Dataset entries
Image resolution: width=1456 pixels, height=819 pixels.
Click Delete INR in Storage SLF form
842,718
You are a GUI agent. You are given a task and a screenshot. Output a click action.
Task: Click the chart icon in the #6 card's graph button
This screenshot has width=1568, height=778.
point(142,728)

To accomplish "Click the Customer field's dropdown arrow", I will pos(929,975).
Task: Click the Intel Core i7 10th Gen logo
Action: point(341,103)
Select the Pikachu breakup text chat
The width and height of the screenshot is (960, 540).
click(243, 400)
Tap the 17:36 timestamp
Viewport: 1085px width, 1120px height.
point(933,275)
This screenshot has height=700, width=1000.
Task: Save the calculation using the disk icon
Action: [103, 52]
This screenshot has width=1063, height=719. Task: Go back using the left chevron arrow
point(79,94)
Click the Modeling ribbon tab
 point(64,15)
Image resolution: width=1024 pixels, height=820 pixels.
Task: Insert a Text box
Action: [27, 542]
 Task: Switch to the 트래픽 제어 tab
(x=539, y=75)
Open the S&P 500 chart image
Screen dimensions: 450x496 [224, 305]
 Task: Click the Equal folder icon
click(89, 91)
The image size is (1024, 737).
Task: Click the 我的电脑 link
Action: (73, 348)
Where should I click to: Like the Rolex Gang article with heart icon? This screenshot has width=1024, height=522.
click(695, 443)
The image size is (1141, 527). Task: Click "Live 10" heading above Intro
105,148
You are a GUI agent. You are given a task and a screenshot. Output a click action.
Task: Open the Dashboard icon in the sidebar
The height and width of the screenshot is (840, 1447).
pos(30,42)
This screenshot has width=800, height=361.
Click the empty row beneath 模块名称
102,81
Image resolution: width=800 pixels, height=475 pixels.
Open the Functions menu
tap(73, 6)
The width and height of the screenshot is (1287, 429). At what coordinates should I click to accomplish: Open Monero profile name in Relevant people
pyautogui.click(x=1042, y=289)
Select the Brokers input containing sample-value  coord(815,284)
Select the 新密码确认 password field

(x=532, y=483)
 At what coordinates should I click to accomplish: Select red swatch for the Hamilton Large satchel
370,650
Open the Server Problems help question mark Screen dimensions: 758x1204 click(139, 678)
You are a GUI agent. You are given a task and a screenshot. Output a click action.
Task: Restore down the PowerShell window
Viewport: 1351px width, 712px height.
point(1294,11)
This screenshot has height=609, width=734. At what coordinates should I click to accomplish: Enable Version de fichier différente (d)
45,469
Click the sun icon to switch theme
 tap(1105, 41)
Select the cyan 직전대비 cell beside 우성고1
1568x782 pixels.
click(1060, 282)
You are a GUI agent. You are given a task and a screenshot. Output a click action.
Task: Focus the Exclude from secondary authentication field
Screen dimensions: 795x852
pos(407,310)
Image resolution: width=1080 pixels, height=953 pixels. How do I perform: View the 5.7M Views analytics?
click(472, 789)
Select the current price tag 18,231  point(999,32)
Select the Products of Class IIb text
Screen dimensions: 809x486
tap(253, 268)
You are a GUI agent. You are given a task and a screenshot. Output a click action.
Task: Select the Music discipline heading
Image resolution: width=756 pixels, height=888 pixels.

WHAT YOU ARE ASKED TO DO
Beginning with the line that has "Select the current" and ending with the line that has "Task: Select the Music discipline heading", set down the lines above exactly and include no others.

EXERCISE SOLUTION
Select the current price tag 18,231  point(999,32)
Select the Products of Class IIb text
Screen dimensions: 809x486
tap(253, 268)
You are a GUI agent. You are given a task and a screenshot. Output a click action.
Task: Select the Music discipline heading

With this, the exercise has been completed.